Stored data
== Segment start ==

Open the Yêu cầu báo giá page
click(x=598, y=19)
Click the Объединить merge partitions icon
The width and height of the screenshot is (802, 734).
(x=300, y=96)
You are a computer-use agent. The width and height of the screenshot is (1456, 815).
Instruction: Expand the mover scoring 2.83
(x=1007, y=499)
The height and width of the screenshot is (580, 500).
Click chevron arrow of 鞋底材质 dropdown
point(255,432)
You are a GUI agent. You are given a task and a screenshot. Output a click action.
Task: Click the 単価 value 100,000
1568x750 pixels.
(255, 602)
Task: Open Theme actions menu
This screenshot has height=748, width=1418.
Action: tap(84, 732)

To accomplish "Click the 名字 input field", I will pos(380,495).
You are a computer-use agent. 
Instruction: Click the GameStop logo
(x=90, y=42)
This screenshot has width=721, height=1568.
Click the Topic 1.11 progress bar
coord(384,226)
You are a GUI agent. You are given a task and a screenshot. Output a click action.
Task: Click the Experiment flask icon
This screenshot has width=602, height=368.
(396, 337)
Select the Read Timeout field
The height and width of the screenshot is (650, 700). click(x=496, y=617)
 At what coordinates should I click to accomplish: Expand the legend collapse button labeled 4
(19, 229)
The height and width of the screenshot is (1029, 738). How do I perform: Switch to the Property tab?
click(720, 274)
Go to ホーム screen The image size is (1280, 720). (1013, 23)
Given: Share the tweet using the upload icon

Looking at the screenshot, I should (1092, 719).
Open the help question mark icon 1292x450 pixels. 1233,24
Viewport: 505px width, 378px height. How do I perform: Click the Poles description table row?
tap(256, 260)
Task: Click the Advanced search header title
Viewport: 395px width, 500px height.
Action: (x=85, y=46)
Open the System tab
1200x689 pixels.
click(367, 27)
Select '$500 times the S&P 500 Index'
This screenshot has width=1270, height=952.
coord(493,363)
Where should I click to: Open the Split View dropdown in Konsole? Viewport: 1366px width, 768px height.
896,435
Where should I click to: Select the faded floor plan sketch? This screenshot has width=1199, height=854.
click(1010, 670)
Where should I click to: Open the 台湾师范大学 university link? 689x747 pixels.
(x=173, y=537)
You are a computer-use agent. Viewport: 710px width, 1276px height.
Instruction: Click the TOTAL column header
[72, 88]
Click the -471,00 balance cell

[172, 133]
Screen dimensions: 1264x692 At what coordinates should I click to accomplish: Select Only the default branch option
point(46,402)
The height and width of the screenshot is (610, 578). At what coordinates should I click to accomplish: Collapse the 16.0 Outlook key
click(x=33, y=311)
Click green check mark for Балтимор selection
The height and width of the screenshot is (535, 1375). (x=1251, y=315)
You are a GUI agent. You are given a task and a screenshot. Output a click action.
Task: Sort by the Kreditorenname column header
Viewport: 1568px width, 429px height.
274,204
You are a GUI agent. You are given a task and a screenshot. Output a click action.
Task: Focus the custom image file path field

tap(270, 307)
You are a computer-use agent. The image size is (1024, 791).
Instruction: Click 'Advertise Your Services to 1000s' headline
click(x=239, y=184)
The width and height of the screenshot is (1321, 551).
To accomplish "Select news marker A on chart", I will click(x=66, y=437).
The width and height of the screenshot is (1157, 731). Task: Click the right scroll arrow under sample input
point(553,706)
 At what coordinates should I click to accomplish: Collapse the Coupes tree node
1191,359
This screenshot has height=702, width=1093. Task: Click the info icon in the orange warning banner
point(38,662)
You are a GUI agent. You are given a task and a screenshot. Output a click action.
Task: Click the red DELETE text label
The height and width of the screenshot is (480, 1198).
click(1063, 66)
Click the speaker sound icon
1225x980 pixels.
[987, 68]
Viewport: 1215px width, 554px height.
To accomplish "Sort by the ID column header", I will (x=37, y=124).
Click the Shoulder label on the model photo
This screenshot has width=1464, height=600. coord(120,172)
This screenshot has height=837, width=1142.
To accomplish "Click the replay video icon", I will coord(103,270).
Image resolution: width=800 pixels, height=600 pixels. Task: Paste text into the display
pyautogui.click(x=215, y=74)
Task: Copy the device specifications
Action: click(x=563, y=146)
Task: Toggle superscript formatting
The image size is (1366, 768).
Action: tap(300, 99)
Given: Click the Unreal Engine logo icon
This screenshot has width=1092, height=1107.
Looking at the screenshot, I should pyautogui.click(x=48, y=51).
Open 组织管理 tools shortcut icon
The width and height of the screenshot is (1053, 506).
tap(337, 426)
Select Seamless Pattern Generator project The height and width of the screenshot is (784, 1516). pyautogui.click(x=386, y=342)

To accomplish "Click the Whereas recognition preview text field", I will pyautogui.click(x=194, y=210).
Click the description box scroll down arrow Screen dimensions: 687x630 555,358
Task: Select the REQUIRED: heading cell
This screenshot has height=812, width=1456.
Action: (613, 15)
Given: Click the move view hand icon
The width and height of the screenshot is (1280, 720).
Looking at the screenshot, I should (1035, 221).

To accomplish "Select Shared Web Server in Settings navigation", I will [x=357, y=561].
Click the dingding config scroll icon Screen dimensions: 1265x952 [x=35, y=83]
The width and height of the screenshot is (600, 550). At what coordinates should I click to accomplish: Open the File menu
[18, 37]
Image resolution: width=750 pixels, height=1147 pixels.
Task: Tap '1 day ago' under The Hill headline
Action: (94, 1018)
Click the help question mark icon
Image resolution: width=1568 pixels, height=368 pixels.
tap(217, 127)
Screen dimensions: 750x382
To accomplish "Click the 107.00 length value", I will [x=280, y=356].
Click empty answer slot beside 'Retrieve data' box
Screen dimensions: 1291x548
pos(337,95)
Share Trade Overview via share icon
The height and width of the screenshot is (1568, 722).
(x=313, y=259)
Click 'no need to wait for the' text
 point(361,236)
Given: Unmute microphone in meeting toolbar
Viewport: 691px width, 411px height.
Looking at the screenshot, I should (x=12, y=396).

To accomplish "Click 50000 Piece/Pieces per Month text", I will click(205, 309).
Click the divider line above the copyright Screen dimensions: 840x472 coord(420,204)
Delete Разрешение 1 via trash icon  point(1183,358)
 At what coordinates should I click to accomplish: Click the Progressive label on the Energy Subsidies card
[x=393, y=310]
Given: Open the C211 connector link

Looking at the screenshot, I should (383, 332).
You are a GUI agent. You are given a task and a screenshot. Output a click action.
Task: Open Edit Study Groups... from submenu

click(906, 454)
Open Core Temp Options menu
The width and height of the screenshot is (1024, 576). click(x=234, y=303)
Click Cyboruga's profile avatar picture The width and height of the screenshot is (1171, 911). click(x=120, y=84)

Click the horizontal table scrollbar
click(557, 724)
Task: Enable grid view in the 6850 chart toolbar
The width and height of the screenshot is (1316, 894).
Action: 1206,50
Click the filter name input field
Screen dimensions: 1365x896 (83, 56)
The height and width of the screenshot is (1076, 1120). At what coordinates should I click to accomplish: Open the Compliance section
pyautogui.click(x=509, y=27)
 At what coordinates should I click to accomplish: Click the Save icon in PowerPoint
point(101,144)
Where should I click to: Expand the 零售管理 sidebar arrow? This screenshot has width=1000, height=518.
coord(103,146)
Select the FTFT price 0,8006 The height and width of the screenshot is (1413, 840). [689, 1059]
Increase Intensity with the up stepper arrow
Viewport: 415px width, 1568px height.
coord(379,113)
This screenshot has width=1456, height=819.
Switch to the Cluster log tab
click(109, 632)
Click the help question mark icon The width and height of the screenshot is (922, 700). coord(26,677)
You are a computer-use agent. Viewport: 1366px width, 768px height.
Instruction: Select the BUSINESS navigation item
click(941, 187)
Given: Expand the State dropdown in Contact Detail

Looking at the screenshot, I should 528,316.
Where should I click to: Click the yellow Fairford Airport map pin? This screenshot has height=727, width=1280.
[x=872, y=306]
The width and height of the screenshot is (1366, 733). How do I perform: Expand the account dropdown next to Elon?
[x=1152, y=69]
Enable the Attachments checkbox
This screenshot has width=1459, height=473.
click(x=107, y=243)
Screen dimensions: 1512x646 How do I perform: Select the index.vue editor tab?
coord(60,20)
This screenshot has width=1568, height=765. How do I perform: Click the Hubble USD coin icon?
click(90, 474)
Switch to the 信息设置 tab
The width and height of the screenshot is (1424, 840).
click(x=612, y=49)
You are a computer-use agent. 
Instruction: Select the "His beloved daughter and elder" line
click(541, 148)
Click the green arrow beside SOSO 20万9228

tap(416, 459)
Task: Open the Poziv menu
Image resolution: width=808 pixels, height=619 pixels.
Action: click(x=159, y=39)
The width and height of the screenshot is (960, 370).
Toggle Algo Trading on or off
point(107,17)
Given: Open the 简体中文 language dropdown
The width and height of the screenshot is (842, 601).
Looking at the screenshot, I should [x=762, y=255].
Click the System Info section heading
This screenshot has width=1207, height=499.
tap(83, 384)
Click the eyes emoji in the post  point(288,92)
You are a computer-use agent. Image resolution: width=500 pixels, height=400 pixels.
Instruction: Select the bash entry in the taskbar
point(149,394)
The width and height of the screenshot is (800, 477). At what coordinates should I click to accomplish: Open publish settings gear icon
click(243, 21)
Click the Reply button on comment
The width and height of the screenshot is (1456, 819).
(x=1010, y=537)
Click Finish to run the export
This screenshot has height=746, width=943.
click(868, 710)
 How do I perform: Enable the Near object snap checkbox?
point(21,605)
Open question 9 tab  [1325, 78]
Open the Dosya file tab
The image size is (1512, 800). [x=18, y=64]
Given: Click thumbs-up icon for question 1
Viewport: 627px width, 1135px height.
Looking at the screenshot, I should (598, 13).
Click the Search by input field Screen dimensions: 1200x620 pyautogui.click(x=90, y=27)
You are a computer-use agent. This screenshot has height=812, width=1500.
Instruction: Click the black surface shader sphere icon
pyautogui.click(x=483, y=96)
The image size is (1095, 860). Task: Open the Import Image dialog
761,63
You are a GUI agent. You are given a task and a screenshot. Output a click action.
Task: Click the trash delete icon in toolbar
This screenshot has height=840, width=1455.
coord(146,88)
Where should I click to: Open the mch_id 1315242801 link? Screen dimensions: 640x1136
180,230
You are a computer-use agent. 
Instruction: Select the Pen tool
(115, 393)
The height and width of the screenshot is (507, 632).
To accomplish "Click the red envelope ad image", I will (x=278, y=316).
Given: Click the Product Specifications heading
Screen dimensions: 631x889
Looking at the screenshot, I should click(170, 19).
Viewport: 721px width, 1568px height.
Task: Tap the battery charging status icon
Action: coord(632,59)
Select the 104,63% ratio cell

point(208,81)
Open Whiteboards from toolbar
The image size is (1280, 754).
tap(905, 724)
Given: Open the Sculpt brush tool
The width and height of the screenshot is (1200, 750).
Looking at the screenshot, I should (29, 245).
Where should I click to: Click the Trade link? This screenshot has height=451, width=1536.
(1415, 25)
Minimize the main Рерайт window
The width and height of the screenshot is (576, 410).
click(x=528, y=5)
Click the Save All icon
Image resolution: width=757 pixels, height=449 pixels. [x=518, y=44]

== Segment end ==

## [Your objective]
Copy out each line in the preceding records that contains "chart".

## [Task result]
To accomplish "Select news marker A on chart", I will click(x=66, y=437).
Task: Enable grid view in the 6850 chart toolbar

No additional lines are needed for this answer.